Esta obra trata um problema bem frequente, infelizmente, nos tempos actuais — a violência doméstica.

Sara é a personagem principal, aquela que conseguiu romper com um passado de submissão, de maus tratos, físicos e psicológicos, nas mãos de um homem violento, um cidadão importante, na profissão e na sociedade, um gentleman, mas um homem de dupla personalidade, um verdadeiro monstro, com uma vida escondida, cheia de horrores, de ligações a um submundo de traficâncias de vária ordem. Mas Sara não é a única vítima. Outras personagens, igualmente importantes povoam este romance-ensaio que se debruça sobre temas como o donjuanismo, o amor e suas nuances e outros temas ligados à literatura. Tendo em conta a vida profissional das personagens, neste romance perpassam estudos filosóficos, psicológicos e, essencialmente, literários. São referidos autores e obras, essencialmente da literatura portuguesa, mas também clássicos da literatura universal.

A autora não deixa igualmente de salientar descrições do património nacional, do natural ao construído, sem esquecer o gastronómico.

Um romance actual, algo diferente — um romance-ensaio —  com a particularidade de ter começado por ser publicado em folhetins, no facebook, um romance-folhetim da modernidade.

Manuel Jorge Marmelo, Uma Mentira Mil Vezes Repetida, Quetzal, 2011, 206 páginas.

Prémio Correntes d' Escrita 2014.

 

Da literatura escrita à velha arte de contar histórias, a narrativa oral tradicional.

Como se faz literatura, como se faz um escritor famoso...

A obra é uma parábola sobre a arte literária, sobre a invenção, sobre a relação entre a narrativa literária e a vida real. É também uma crítica à "crítica" literária, à investigação em literatura.

O narrador, um escritor falhado, diverte-se, nas viagens de autocarro pela cidade, a contar às pessoas as histórias de um livro que finge ler, um livro que nunca existiu. E dessa narrativa de histórias do livro que vai a ler passa à narrativa da biografia do pseudo-autor desse suposto livro. E já se imagina a ser entrevistado para falar sobre o autor, um desconhecido para todos, a fazer palestras nas universidades, a ser ele próprio famoso por poder, com os seus conhecimentos sobre esse famoso e desconhecido escritor, contribuir para a história da literatura.
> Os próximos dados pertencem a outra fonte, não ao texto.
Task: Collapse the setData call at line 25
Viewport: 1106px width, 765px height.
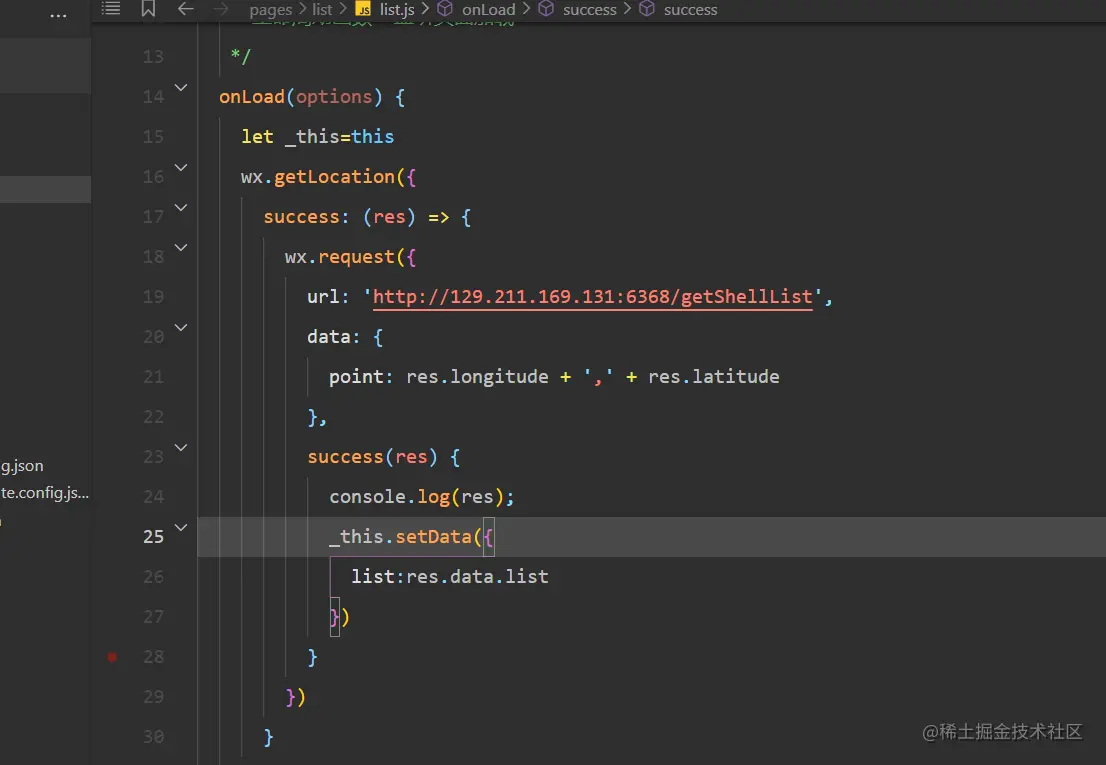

Um livro extraordinário que bem mereceu o prémio que lhe foi atribuído.

"Poderia escrever Cidade Conquistada e submeter-me aos mecanismos normais de reconhecimento literário, às entrevistas e às sessões de autógrafos sem clientes, ao sufrágio da crítica e à opinião dos leitores, os quais seriam livres de gostarem ou não do que eu escrevesse. Mas correria, nesse caso, um risco excessivo e pouco compensador."...

Alice Munro, O Progresso do Amor, Relógio d' Água, 2011(ed. original 1986), 305 páginas.

 

Alice Munro — escritora canadiana,  Prémio Nobel da Literatura 2013.

 

O Progresso do Amor é o título do primeiro conto desta colectânea de onze contos. 

Nestas narrativas curtas podemos admirar a extraordinária mestria da autora na caracterização de personagens e na descrição dos locais. 

Uma leitura que nos arrasta, com prazer, por estes ambientes citadinos e rurais de um Canadá de outros tempos, e nos dá bem a imagem do que podemos entender por "arte de narrar". Na realidade, nestas histórias curtas, a autora consegue, com uma notável estrutura narrativa, fazer um percurso geracional, caracterizar admiravelmente as personagens e os espaços, tanto o espaço físico, como o espaço social.

Mereceu, com justiça, o prémio que lhe foi atribuído.